Whereas SCOD attempts to analytically approximate the posterior by approximating the Hessian using the Gauss-Newton matrix, SWAG approximates the posterior by keeping running track of moments and deviations when it approaches flat regions in the loss landscape. What if we could combine these two ideas? We could use the SWAG emprical posterior. This method would not require matrix sketching of any form and lowers the required RAM necessary an SCOD can be quite RAM intensive. Using the \(\Sigma\) and \(D\) from SWAG to determine the posterior \(\Sigma^*\), we arrive the following measure of uncertainty (after digging through some math).

\[\text{Unc}(x) = \text{Tr}\left( F_w(x,w^*)\Sigma^*\right) = \frac{1}{2} \text{Tr}\left(F_w(x,\bar{w})\left(\text{diag}(\Sigma) + \frac{DD^T}{K-1} \right) \right)\] \[\text{Unc}(x) \propto ||L\Sigma||_F^2 + \frac{1}{K-1}||LD||_F^2\]

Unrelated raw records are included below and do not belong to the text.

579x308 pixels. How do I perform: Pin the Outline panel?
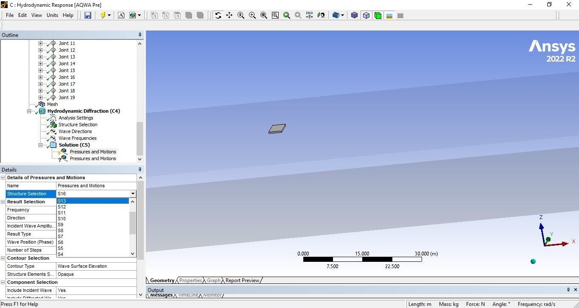140,35
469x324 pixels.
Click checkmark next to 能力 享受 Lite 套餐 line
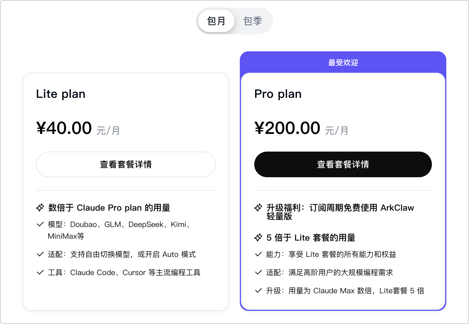(x=258, y=254)
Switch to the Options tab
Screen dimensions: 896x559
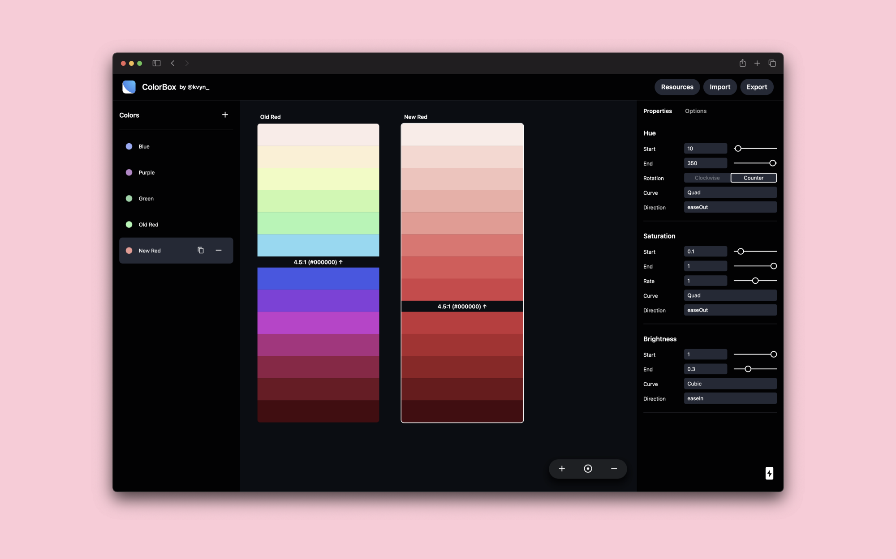[695, 111]

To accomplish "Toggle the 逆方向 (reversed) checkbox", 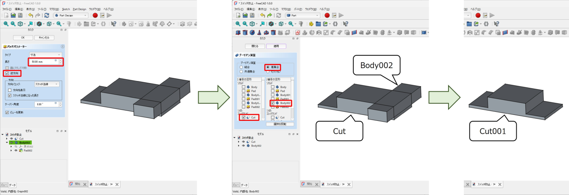I will point(6,73).
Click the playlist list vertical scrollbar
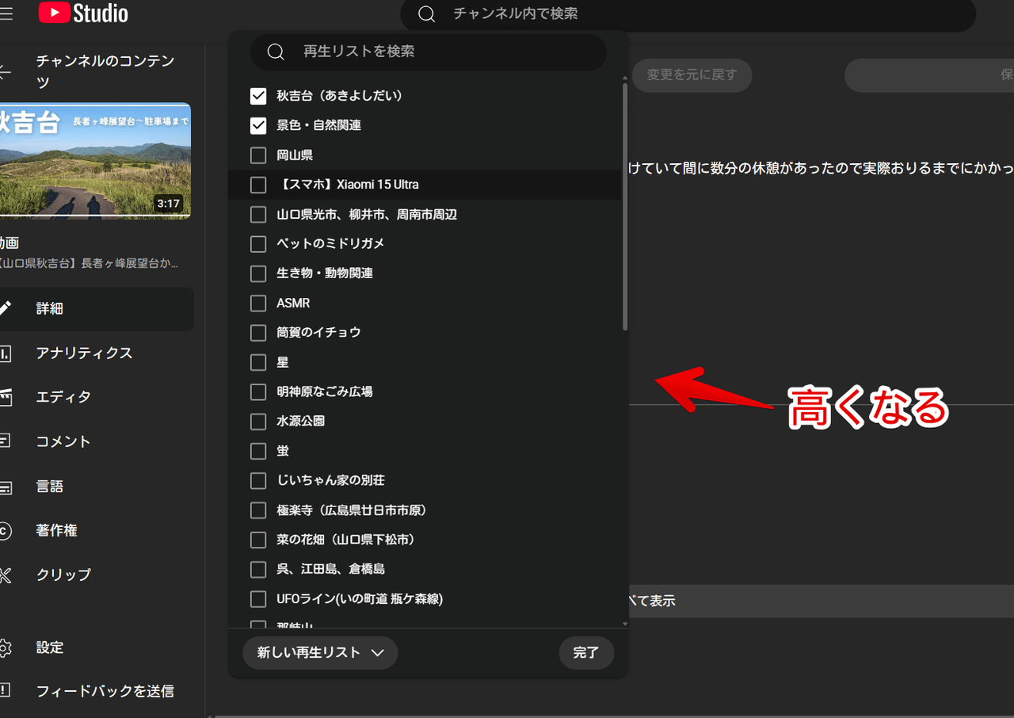Viewport: 1014px width, 718px height. point(625,208)
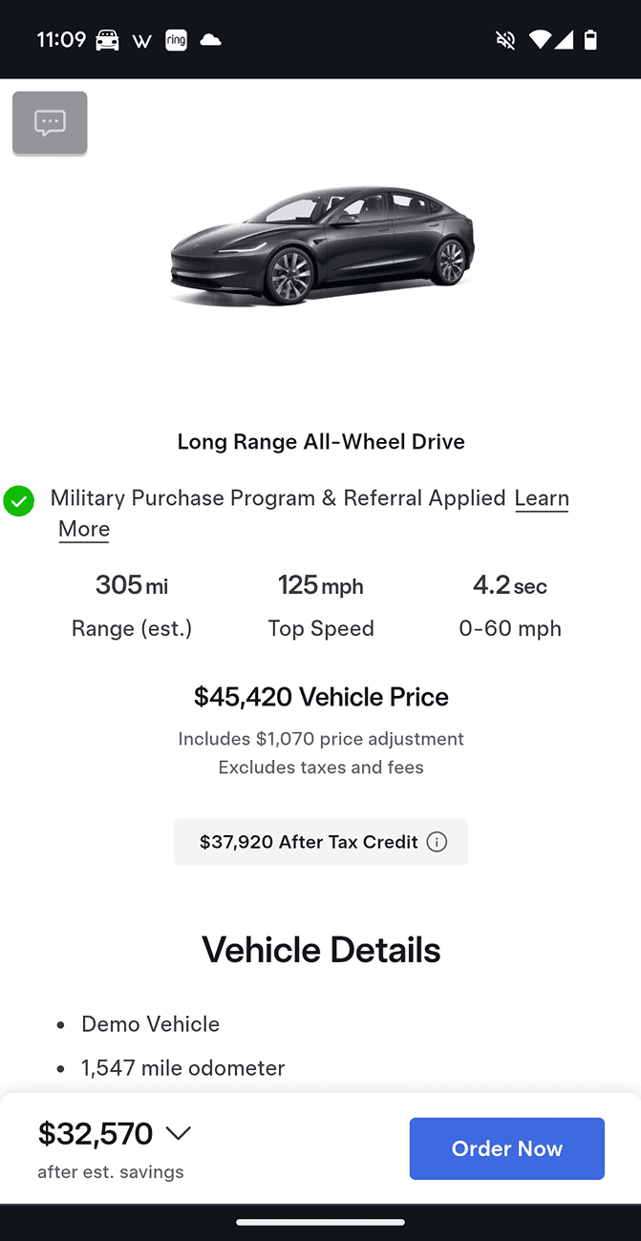The width and height of the screenshot is (641, 1241).
Task: Tap the $37,920 After Tax Credit pill
Action: (x=320, y=842)
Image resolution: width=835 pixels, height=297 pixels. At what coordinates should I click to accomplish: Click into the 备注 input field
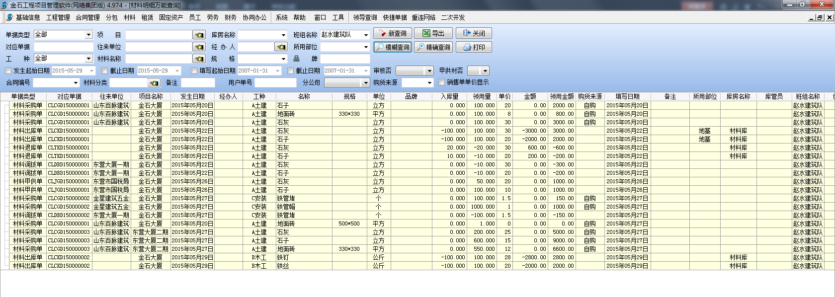click(x=198, y=82)
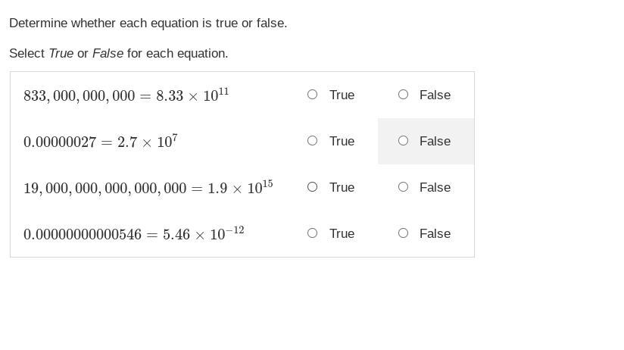The width and height of the screenshot is (624, 350).
Task: Choose False radio circle for 0.00000027 equation
Action: point(403,141)
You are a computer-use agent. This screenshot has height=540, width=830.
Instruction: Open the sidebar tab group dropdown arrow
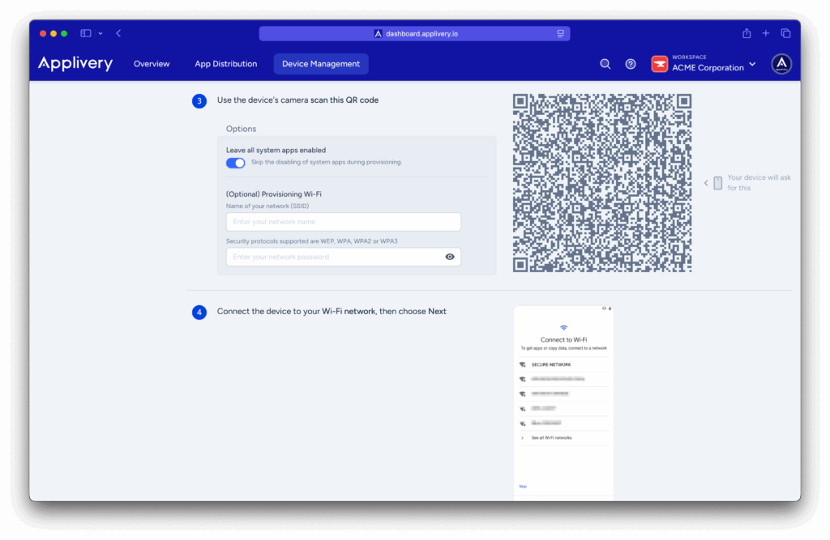(x=101, y=33)
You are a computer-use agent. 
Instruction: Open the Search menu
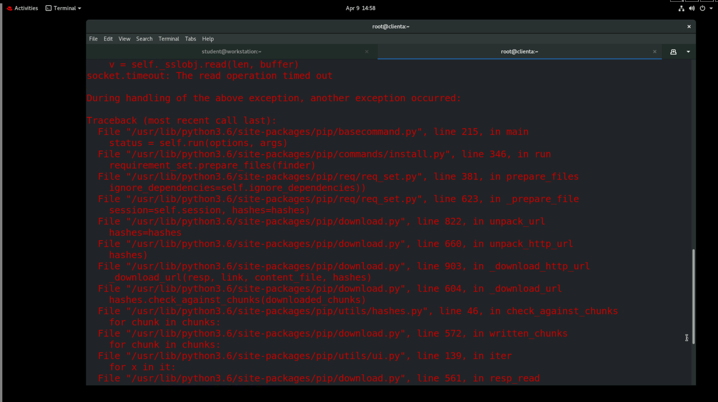(x=144, y=39)
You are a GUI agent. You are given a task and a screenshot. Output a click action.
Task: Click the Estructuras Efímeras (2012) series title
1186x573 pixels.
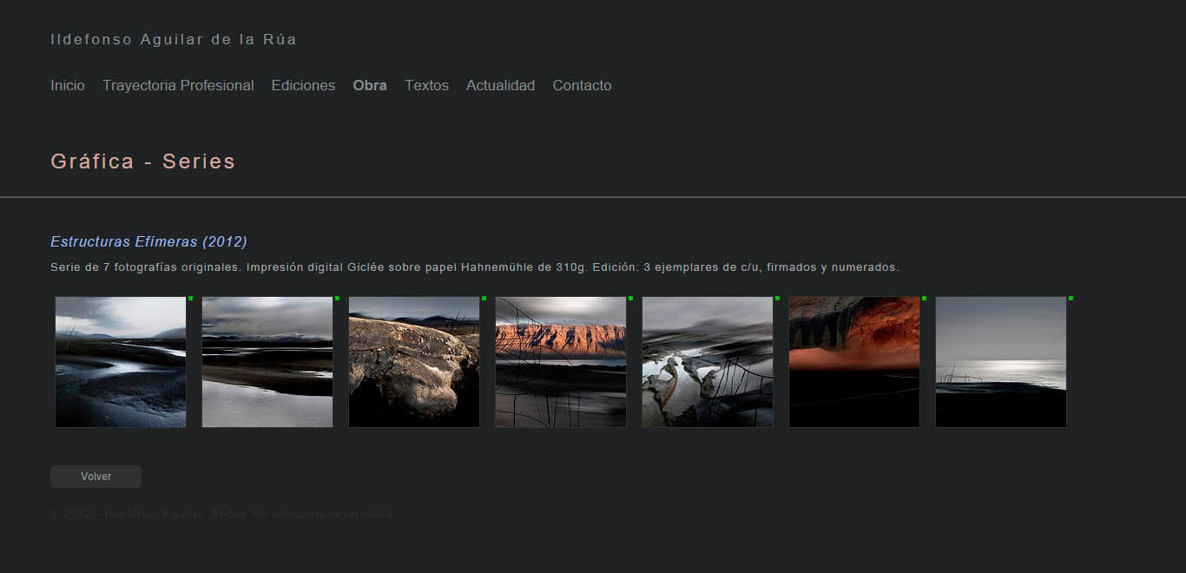148,241
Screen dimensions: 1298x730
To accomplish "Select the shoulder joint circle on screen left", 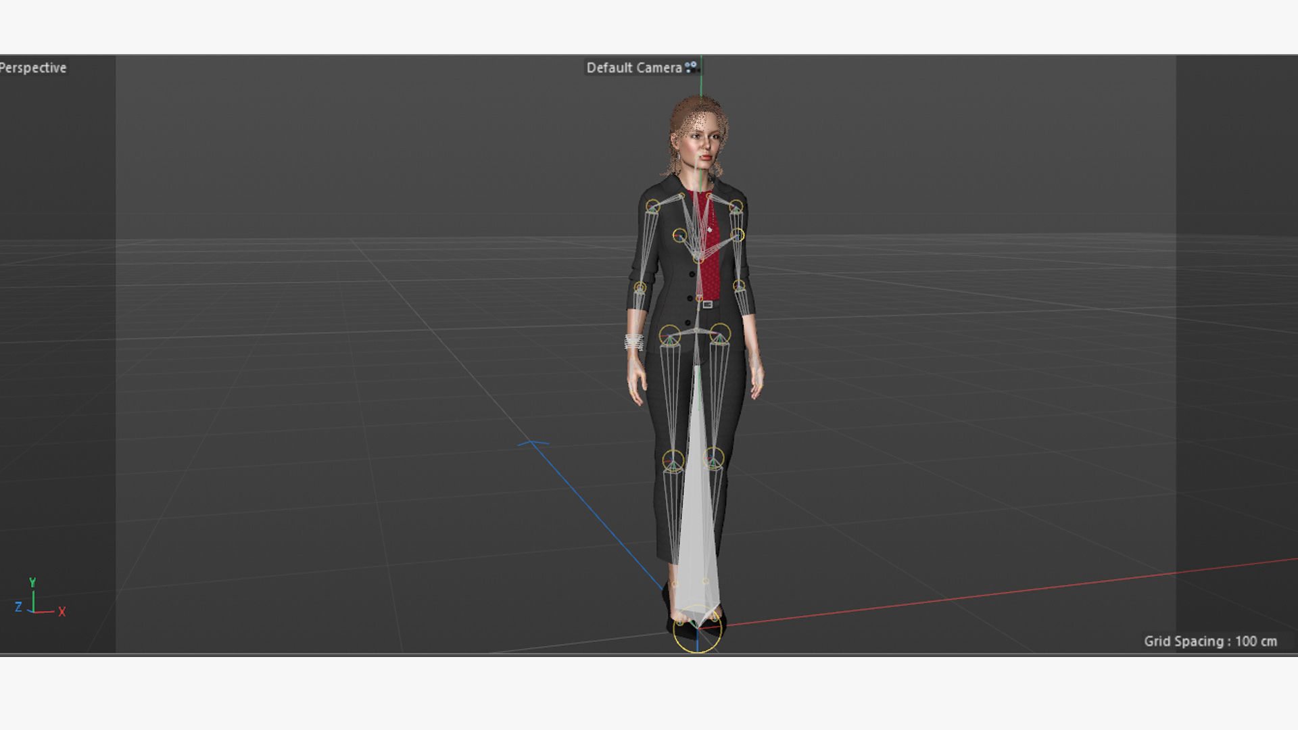I will 652,206.
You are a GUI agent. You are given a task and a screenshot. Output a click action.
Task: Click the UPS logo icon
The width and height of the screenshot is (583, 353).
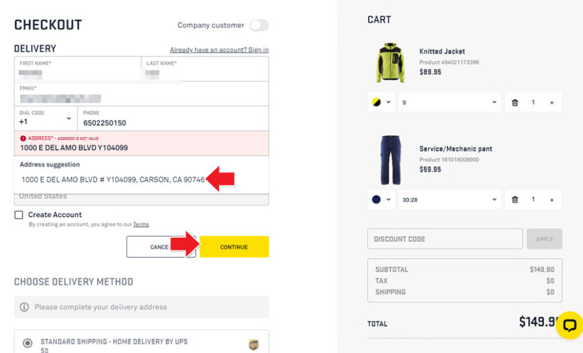253,344
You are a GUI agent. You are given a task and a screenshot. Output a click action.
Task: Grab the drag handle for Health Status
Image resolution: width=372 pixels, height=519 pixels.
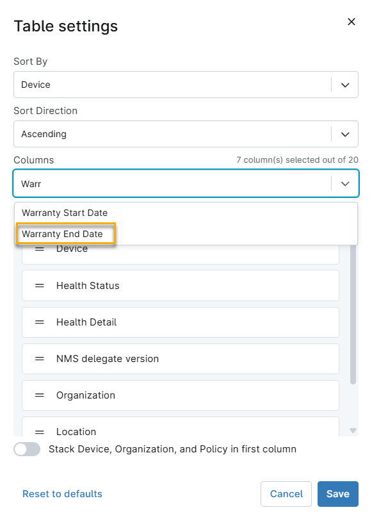coord(40,286)
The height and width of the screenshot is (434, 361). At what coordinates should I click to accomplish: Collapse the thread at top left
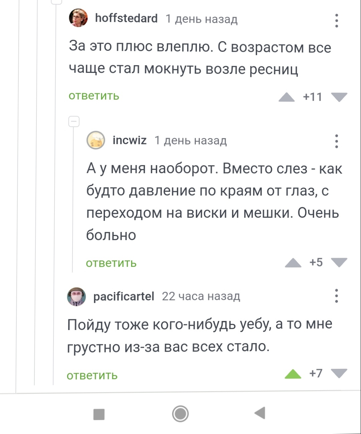(57, 2)
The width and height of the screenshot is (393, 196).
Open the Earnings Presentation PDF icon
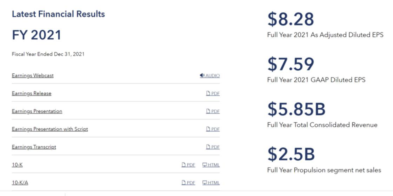(213, 111)
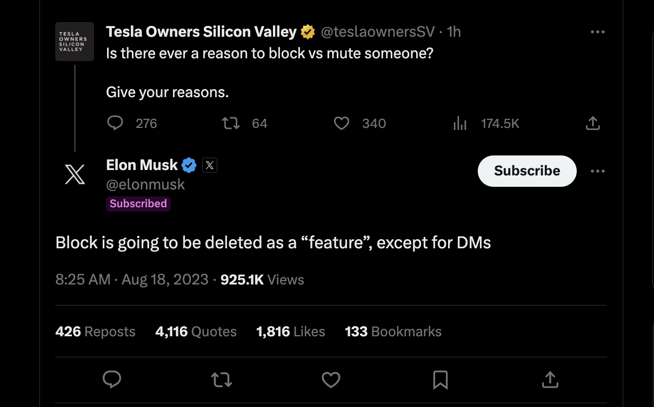Click the share icon under Elon Musk's tweet
654x407 pixels.
[x=550, y=379]
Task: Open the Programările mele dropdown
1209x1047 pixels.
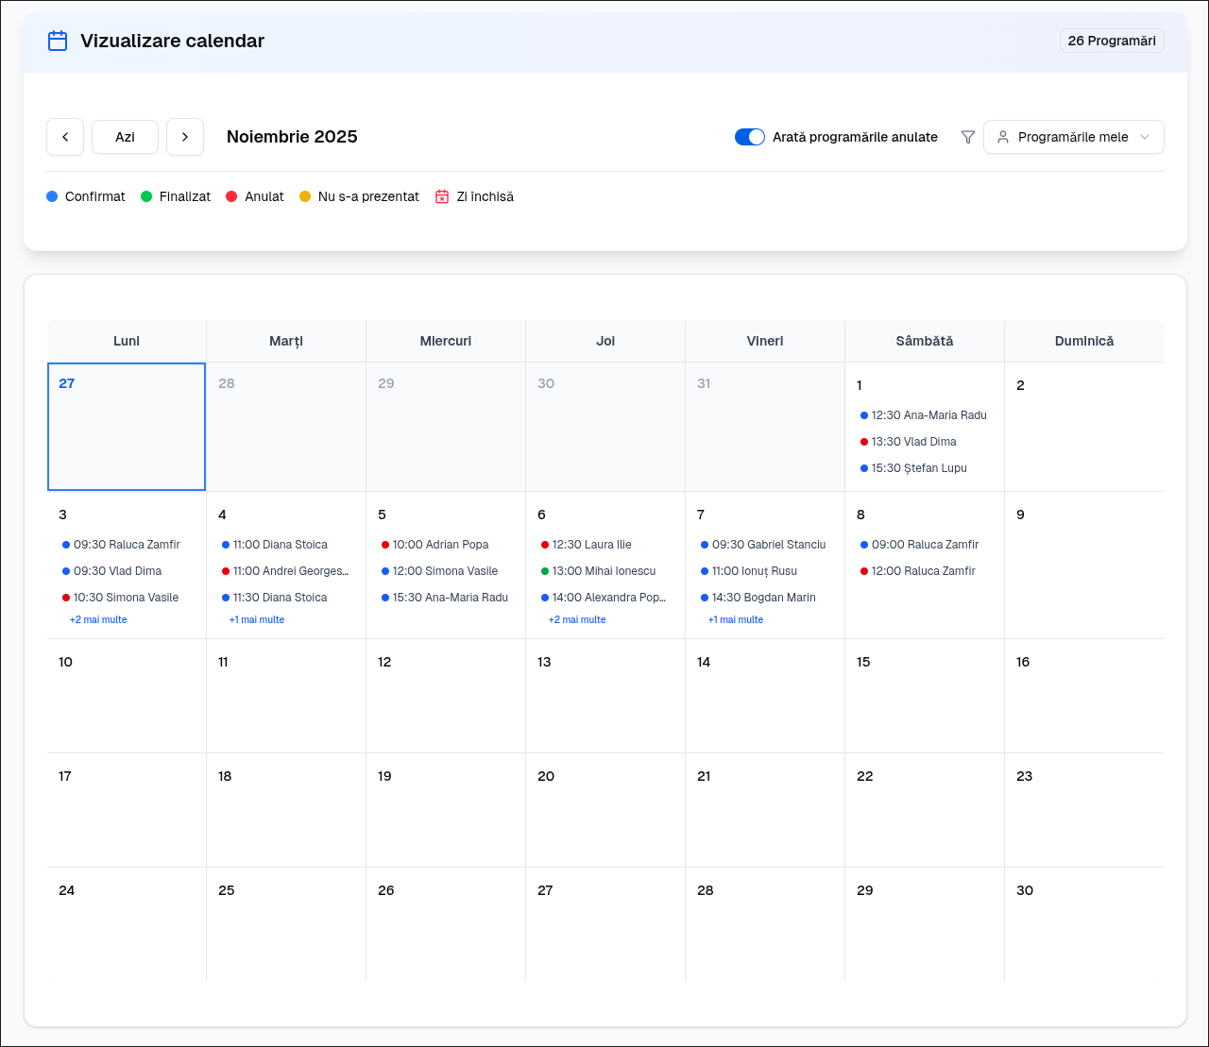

We do this by introducing a wrapper model that takes in a base model as well as the SWAG outputs in order to perform the Jacobian based operations during each forward pass. For evaluation, we look at the Spearman correlation of the uncertainty score with the target probability and we notice some improvement over SWAG on the CIFAR dataset.

Spearman Correlation: -.9897
Spearman Correlation: -.8484

With MNIST, we already had near perfect correlation so this slight decrease isn’t too worrisome. However, the Spearman correlation has shot up drastically which shows that this method of combining the analytical approximation of uncertainty with an empirically constructed posterior has merit. There is something worrisome with the fact that the model with exactly \(bar{w}\) with its weights is producing distributions that have a maximum value of around \(.25\). We suspect we could have made some error here but have not been able to pinpoint anything wrong with out implementaton. The model still seems to have fairly accurate predictions as seen below.

Future Work

For SCWAG, we could work on figuring out why our output distributions becomes less spiked as a result of using \(\bar{w}\) as the weights for the network. We suspect that it’s a result of starting our SWAG averaging for \(\bar{w}\) too early so we were considering \(w\) far away from flat local minima of the loss landscape. Additionally, we could inspect the arcing nature in the plot of target probabilities vs score. For near 0 scores, it seems that the target probabilities arc from .25 to 0 which is unusual. Finally, we want to think of a way to introduce the loss landscape more into our approach. Maybe we can form a more expressive posterior. If we can manage that, our uncertainty estimates and correlation might improve. But more importantly, we would be able to call our method SCALL(y)WAG which is pretty cool.

In general and particularly for SCOD, we’d still like to experiment with priors that induce different types of posteriors. Because the dependence on prior is explicit here as opposed to implicit for SWAG, it allows us more room for experimentation in choosing nice expressive priors.